PROBLEM DESCRIPTION = Pull each line holding the word "will" from the data.

Stored data =
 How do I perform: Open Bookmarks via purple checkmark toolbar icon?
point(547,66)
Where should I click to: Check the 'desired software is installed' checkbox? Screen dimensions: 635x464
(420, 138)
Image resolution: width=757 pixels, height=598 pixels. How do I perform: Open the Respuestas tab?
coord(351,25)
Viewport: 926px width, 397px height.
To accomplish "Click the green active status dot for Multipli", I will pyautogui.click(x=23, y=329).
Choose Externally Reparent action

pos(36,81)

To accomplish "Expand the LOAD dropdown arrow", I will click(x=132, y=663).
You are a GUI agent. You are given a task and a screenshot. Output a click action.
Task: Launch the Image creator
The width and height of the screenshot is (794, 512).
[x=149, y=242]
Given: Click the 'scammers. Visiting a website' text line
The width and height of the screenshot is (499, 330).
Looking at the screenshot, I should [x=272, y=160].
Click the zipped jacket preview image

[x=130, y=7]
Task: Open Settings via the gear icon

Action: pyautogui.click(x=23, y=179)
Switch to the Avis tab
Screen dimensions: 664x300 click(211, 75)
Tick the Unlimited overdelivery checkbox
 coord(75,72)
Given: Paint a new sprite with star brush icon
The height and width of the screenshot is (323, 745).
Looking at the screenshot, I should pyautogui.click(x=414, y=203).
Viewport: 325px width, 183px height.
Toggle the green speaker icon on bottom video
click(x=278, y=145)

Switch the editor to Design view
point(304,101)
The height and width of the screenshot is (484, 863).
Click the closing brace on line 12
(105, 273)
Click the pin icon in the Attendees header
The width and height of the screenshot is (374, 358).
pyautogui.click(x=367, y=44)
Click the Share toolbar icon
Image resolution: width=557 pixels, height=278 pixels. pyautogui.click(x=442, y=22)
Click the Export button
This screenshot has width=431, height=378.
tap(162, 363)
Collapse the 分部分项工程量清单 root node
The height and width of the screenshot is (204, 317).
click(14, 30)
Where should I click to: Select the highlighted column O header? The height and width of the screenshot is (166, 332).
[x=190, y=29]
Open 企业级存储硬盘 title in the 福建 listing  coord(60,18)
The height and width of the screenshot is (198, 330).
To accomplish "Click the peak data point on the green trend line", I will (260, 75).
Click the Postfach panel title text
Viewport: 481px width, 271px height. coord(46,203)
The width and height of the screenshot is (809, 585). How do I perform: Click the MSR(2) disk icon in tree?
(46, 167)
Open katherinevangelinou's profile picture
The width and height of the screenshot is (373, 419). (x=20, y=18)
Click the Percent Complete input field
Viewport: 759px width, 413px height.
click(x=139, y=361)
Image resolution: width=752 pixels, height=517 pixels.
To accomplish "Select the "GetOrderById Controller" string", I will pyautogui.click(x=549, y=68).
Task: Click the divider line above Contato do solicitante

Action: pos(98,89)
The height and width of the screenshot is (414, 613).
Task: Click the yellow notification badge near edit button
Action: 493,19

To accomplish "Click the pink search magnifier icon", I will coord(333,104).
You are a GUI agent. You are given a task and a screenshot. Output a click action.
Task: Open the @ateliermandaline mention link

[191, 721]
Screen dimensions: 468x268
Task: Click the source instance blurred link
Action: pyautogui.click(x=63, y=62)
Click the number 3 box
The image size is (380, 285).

OUTPUT OF THE EXERCISE =
To accomplish "Click the green active status dot for Multipli", I will pyautogui.click(x=23, y=329).
To accomplish "Expand the LOAD dropdown arrow", I will click(x=132, y=663).
To accomplish "Click the peak data point on the green trend line", I will (260, 75).
To accomplish "Select the "GetOrderById Controller" string", I will pyautogui.click(x=549, y=68).
To accomplish "Click the pink search magnifier icon", I will coord(333,104).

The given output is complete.